Un caballero entrado en años llegó a toda prisa, enseñando la camisa de dormir blanca bajo las faldas del batín.

—¡Oh, Dios mío! ¡Cielo santo! —jadeó—. ¿Pero qué diablos…? ¡Señora! Señor, ¿está herido? —Se arrodilló al lado de Jack, que se había tendido de nuevo en el suelo tras perder el equilibrio al abalanzarse sobre su agresor—. ¡Señor!, ¿está herido? ¿Quién era? ¿Un ladrón? ¿Les han robado?

—No, no, me parece que no —respondió Jack a ambas preguntas. Luego, con ayuda del nombre se puso de nuevo en pie y se volvió hacia Emily.

—Señora —dijo el hombre con apremio—. ¿Se ha lastimado?

—No. No estoy lastimada —se apresuró a decir ella—. Gracias por acudir tan deprisa, señor, y por haberse tomado la molestia. Me temo que si no hubiera sido por usted…

—Nos habrían robado con toda seguridad —la interrumpió Jack.

Otro hombre llegó corriendo y se detuvo en seco.

—¿Qué pasa? —quiso saber—. ¿Quién está herido? ¿Se encuentra bien, señora?
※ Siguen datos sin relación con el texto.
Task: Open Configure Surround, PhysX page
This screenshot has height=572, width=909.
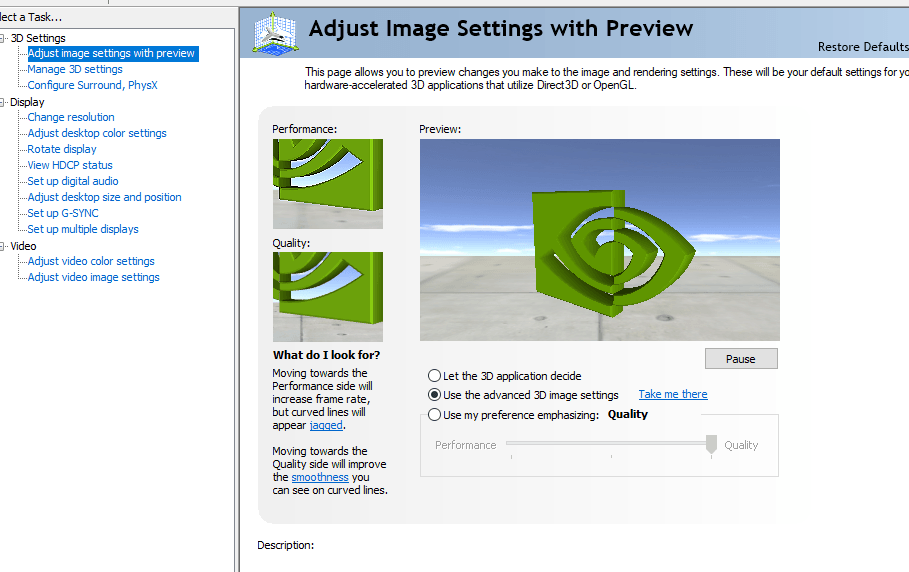Action: coord(92,85)
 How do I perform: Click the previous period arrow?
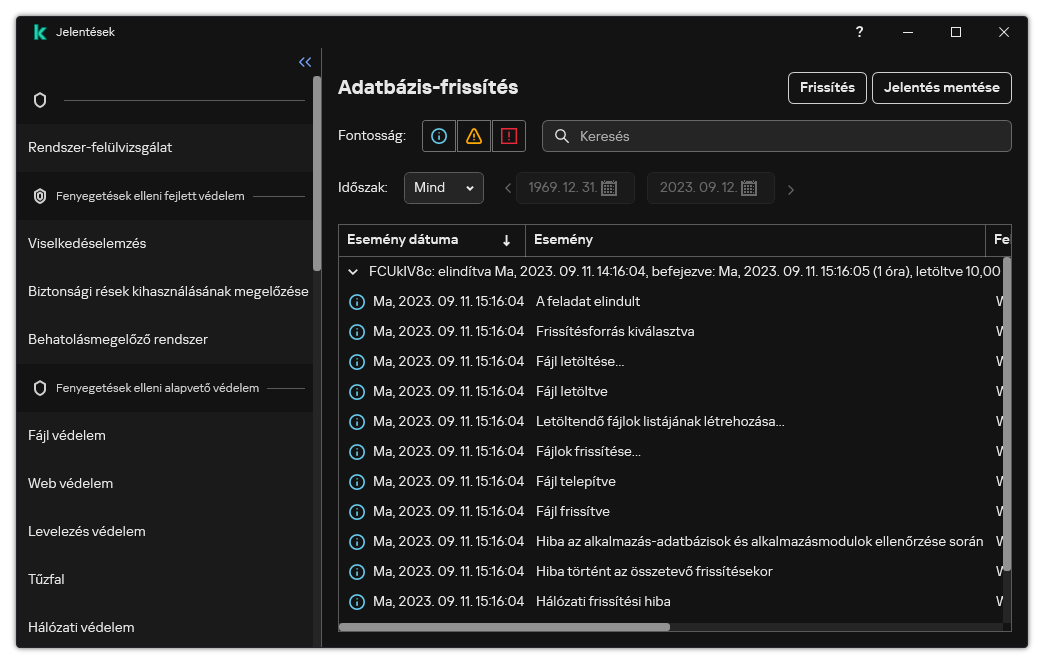[508, 189]
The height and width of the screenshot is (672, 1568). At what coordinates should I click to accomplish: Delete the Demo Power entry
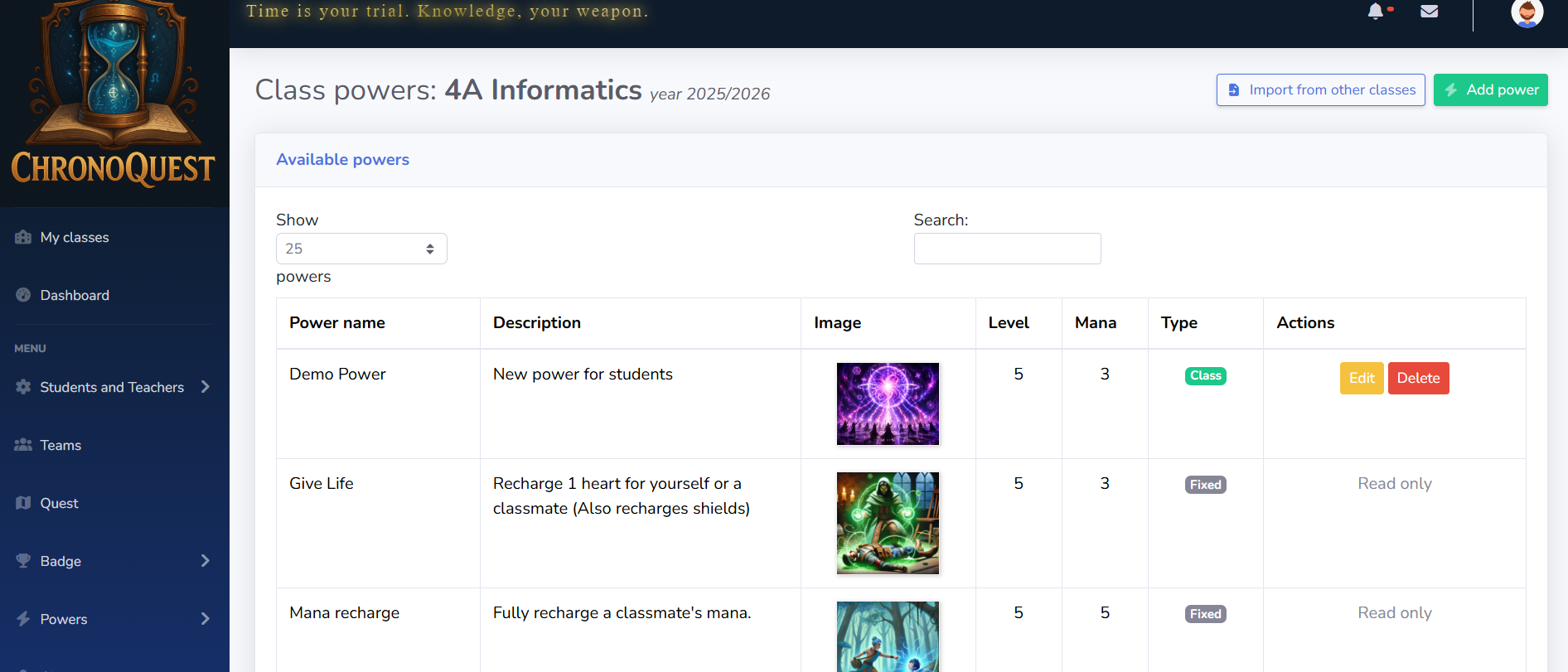[1419, 378]
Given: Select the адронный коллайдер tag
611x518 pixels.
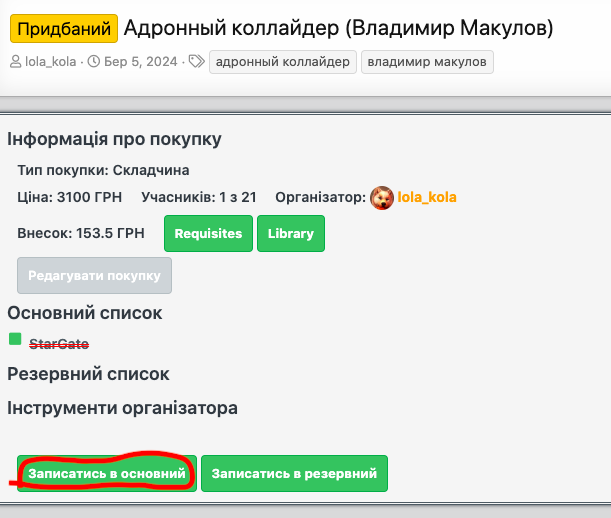Looking at the screenshot, I should pyautogui.click(x=282, y=62).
Esos hombres… —Miró a Jack y luego al caballero mayor—. Oh, ¿está usted segura?

—Sí, muchas gracias —le aseguró Emily sin aliento—. Han atacado a mi marido, pero él ha podido deshacerse del hombre, y al llegar este caballero el atacante ha puesto pies en polvorosa.

—Gracias a Dios. No sé cómo va a acabar este país. —El hombre estaba realmente agitado—. Por todas partes igual. ¿Quieren ustedes venir a mi casa? Está a un paso de aquí, mi servidumbre estará encantada de atenderles…

—No, gracias —dijo Jack—. Vivimos relativamente cerca. Pero le agradezco mucho el ofrecimiento.

—¿Está seguro? ¿Y usted, señora?

—Desde luego. Gracias. —Jack tomó a Emily del brazo. Ella notó que estaba raro, que le temblaba el cuerpo.

—Sí, muchas gracias —dijo—. Ha sido una suerte que apareciera usted. Sin duda nos han salvado de una terrible experiencia.

—Bien, si insisten… Ustedes deciden, claro. Buenas noches, señor. Buenas noches, señora.

Jack y Emily volvieron a darles las gracias y echaron a andar a paso vivo, ansiosos de alejarse de allí.

—No era un ladrón —dijo Emily con voz ronca.

—Lo sé —musitó Jack—. ¡Ese hombre quería matarme!

—Tenía un hacha —añadió ella—. Era el Verdugo, Jack. ¡El Verdugo de Hyde Park!